Input data:

START

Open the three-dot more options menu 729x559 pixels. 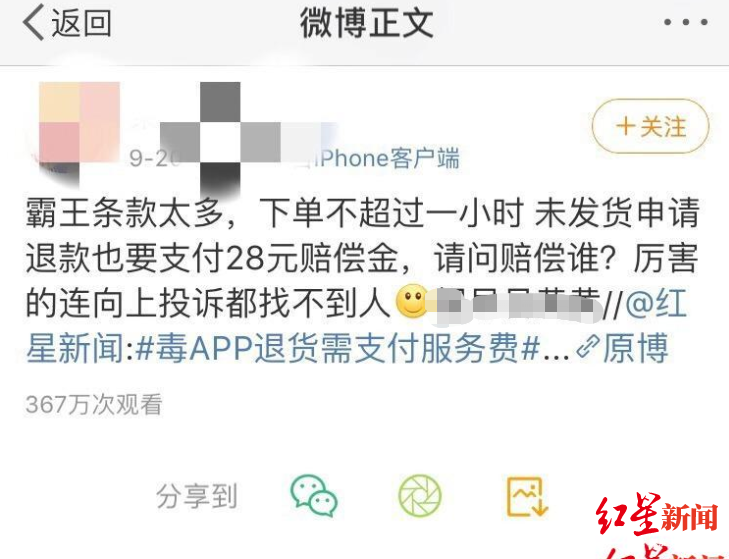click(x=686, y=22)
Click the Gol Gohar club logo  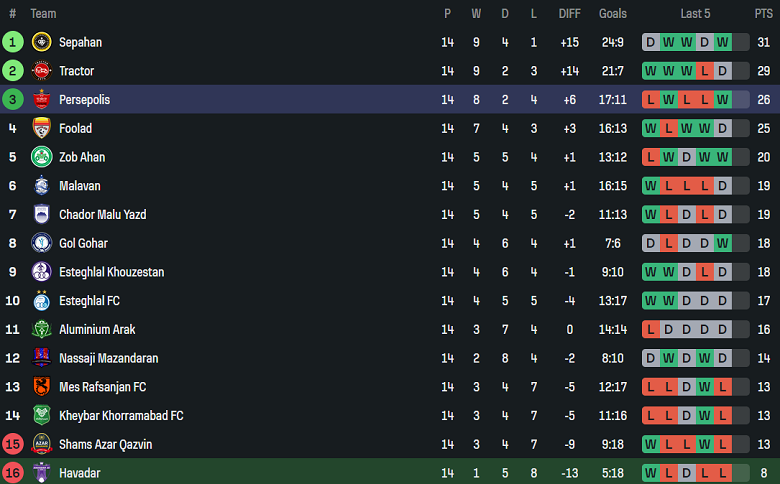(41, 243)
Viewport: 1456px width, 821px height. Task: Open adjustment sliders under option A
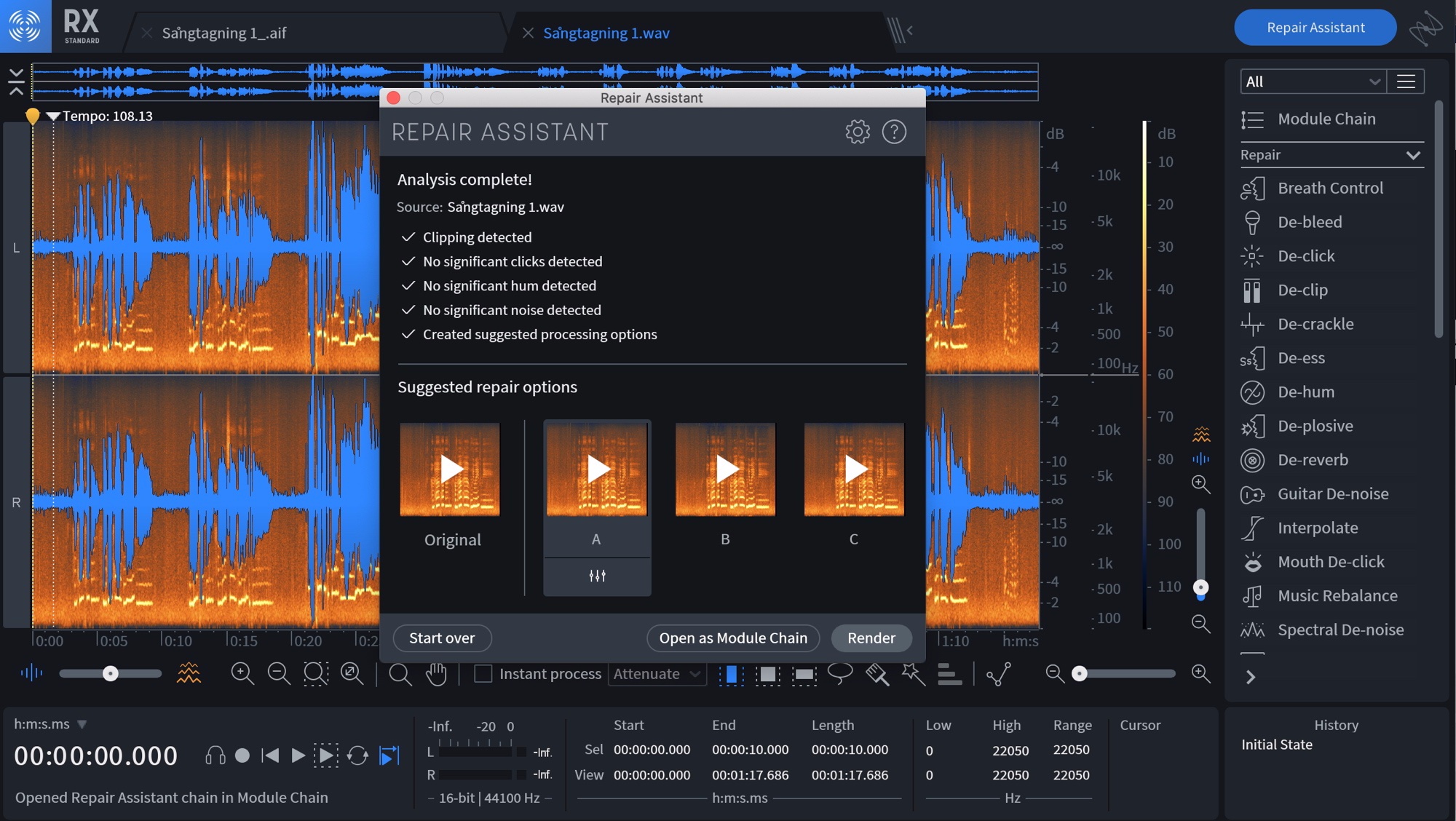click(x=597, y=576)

END
START

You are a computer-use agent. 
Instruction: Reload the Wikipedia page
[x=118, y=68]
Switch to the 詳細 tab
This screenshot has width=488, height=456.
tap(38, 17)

END
START

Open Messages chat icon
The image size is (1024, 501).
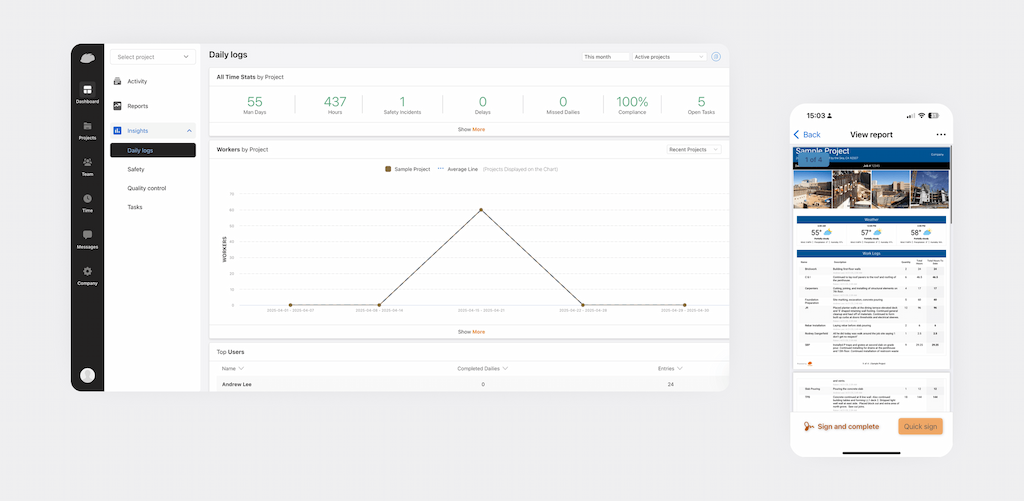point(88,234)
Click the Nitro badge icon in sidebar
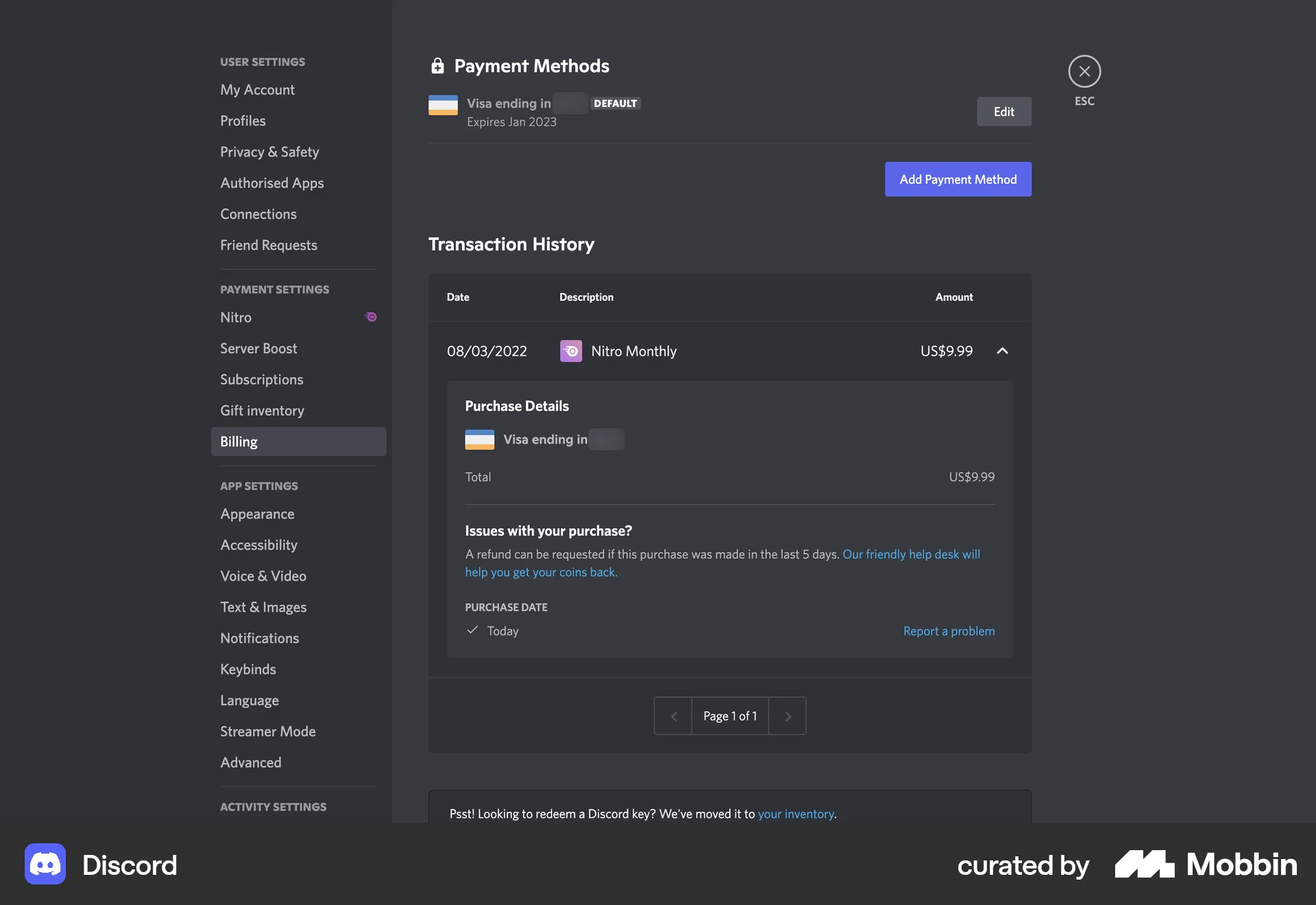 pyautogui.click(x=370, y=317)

END

Pull out every line of the listing above that contains the word "height", treating uppercase and lowercase as different.

Viewport: 1456px width, 821px height. Task: Open adjustment sliders under option A
This screenshot has width=488, height=456.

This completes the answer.